:: RECORDS SUPPLIED ::

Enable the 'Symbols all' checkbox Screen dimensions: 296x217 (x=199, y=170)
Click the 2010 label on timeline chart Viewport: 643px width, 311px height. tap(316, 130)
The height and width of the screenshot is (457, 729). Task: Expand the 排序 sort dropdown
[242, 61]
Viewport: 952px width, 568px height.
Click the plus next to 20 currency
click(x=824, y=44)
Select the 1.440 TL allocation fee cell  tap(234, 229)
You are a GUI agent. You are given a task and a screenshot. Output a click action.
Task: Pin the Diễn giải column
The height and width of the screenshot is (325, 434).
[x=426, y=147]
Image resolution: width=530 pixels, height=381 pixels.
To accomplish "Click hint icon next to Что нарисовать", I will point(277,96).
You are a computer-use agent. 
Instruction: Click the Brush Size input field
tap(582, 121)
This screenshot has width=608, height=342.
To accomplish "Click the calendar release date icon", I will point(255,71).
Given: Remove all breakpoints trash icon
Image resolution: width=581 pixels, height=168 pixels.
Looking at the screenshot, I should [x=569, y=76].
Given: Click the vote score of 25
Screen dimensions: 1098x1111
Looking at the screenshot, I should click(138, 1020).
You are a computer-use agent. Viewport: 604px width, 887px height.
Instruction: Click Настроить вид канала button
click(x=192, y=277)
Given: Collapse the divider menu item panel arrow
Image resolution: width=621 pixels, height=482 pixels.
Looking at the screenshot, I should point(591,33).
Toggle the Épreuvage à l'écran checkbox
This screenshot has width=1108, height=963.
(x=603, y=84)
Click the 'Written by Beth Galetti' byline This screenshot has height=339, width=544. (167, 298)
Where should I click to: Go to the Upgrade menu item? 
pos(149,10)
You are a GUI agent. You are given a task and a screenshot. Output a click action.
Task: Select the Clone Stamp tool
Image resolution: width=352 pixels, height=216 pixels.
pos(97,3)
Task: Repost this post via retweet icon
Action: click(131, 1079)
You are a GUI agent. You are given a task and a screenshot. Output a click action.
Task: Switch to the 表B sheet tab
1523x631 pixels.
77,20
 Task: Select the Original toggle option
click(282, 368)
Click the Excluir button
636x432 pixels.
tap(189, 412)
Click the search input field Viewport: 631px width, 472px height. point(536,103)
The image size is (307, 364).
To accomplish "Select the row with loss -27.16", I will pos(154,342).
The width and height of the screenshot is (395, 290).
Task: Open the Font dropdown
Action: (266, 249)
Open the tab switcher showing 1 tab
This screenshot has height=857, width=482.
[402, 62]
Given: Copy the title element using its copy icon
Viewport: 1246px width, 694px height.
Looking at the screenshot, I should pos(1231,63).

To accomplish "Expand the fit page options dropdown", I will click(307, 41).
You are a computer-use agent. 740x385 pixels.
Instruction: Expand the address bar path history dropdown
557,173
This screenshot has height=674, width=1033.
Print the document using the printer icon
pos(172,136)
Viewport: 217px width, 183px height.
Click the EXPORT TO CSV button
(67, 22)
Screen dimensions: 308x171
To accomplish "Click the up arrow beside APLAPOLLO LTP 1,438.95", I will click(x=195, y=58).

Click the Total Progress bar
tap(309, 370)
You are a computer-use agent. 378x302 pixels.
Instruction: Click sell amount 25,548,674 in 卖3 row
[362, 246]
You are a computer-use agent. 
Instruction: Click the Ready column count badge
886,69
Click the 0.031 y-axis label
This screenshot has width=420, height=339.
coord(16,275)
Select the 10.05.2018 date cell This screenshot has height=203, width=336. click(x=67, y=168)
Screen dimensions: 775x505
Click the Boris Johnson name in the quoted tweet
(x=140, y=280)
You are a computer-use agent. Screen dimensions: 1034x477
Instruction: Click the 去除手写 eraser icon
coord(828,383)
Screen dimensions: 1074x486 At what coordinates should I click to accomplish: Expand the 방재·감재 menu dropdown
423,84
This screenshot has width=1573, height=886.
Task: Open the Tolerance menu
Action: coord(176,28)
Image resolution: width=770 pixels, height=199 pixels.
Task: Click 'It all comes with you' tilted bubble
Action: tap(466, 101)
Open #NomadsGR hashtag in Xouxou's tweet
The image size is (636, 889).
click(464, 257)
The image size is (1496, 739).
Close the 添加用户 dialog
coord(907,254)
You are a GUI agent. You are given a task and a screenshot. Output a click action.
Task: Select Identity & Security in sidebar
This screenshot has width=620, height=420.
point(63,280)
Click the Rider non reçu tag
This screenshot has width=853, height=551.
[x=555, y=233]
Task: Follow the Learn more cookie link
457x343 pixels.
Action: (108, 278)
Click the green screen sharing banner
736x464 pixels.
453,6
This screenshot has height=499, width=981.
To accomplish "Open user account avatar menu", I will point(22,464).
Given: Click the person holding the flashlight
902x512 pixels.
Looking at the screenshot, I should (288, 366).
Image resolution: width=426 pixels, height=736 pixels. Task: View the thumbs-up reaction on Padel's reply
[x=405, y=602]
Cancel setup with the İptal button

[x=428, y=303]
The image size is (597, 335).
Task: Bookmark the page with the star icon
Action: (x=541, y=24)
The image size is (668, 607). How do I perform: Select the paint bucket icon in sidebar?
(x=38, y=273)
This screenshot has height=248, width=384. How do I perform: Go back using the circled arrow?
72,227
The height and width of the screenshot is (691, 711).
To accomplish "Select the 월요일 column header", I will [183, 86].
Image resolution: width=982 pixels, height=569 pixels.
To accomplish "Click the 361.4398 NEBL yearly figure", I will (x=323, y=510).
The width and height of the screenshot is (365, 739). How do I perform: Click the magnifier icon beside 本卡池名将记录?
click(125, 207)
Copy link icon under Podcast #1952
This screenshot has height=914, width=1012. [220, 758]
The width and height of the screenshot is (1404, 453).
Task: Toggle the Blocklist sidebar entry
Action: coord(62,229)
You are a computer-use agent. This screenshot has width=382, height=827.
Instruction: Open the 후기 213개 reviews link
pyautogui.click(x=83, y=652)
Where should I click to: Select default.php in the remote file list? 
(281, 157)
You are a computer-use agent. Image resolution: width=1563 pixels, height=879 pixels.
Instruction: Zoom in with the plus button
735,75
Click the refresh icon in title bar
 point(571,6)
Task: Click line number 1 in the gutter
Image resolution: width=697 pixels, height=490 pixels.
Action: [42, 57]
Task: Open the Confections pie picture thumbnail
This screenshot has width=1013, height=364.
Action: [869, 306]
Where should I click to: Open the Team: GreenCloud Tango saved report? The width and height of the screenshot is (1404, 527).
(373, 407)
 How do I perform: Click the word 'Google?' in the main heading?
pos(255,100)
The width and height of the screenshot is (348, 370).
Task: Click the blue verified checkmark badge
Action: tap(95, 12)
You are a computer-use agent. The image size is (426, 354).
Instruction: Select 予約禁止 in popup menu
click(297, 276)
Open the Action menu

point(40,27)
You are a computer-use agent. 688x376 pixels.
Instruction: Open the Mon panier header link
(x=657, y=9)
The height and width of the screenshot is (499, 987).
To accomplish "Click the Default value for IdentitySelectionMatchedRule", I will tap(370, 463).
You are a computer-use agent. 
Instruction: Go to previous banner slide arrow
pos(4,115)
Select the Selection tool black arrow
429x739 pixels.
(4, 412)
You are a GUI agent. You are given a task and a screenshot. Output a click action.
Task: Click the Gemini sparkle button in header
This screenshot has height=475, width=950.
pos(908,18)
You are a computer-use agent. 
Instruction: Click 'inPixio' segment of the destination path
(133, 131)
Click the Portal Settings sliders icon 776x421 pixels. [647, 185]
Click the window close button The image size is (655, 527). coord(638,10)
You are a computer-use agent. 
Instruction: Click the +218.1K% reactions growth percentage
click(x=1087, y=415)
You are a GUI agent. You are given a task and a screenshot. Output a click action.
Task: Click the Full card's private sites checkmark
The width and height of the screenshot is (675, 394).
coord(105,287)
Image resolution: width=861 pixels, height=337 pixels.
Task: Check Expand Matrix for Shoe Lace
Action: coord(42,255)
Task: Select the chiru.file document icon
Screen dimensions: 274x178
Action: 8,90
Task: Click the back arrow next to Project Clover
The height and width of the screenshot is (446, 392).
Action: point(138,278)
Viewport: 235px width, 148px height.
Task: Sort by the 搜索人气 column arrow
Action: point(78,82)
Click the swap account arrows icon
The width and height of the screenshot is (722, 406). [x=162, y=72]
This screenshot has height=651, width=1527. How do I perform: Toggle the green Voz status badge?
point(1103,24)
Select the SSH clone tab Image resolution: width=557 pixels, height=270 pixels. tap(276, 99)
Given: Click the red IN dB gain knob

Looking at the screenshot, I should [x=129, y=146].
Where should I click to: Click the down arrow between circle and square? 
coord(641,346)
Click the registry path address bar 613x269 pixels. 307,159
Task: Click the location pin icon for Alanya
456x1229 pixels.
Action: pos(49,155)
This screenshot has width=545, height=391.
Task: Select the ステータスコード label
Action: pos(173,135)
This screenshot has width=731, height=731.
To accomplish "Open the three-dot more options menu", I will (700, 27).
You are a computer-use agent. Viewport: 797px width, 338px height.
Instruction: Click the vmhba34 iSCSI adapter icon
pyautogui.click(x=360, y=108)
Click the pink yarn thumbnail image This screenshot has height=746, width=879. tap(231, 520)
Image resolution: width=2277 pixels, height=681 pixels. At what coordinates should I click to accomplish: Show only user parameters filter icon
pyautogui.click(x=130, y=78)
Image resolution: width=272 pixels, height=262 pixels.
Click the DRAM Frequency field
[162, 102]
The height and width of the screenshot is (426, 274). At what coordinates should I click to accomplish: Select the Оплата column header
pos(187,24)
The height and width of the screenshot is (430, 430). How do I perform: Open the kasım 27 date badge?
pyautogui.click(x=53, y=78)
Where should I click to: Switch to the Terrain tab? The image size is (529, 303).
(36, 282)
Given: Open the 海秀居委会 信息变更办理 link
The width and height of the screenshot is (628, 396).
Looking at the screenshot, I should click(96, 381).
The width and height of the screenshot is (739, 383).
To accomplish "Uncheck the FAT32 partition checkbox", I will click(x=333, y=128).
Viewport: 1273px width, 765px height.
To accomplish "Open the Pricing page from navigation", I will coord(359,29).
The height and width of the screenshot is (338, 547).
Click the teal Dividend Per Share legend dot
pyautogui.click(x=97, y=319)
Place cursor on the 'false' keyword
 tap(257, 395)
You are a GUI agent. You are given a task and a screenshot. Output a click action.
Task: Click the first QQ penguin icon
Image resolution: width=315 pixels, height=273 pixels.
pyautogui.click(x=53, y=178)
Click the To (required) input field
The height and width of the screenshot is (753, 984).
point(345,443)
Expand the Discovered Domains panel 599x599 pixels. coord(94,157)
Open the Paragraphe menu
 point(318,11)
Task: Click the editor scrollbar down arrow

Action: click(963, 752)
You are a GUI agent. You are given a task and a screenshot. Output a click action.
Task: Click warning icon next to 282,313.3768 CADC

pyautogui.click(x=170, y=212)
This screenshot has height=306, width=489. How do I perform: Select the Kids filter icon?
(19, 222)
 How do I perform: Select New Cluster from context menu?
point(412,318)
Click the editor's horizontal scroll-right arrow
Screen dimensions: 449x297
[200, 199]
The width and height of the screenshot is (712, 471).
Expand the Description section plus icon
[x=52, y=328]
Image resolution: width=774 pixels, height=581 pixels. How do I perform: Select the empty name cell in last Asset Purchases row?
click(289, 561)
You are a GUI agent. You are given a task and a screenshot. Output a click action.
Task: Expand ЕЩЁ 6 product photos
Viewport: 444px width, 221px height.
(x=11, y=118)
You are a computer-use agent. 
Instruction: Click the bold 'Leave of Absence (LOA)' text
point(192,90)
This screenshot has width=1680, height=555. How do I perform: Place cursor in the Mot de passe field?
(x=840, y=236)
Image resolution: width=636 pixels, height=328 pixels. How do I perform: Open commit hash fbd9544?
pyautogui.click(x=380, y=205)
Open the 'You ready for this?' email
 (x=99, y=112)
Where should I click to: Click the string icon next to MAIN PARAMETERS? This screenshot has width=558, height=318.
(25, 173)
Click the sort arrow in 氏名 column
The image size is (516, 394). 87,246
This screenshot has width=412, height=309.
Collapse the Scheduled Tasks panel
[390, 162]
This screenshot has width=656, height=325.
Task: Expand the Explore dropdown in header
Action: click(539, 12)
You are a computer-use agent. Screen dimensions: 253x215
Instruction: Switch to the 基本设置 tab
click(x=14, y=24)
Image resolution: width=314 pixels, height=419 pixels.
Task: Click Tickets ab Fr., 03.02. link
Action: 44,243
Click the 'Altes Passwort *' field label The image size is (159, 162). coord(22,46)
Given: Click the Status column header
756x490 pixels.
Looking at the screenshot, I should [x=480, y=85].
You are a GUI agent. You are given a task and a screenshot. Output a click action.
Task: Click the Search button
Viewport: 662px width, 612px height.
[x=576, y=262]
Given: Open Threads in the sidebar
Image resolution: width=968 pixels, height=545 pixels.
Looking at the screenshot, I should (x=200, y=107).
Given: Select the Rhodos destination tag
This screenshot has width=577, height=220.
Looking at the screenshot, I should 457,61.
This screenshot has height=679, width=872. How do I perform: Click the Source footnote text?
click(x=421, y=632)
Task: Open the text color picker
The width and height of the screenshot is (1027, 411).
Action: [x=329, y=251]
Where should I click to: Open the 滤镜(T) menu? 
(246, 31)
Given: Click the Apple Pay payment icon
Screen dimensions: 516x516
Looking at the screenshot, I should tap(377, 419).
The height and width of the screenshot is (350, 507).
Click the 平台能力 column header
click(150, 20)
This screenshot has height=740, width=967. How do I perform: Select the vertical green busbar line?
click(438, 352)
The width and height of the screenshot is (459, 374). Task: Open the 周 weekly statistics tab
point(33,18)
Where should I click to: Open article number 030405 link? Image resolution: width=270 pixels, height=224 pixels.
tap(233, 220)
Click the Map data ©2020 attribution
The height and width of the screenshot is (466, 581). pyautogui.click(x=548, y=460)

:::

### BRIEF:
A copy of each line in the data above that holds the string "thumbnail" is needed.

### WRITTEN RESPONSE:
Task: Open the Confections pie picture thumbnail
Click the pink yarn thumbnail image This screenshot has height=746, width=879. tap(231, 520)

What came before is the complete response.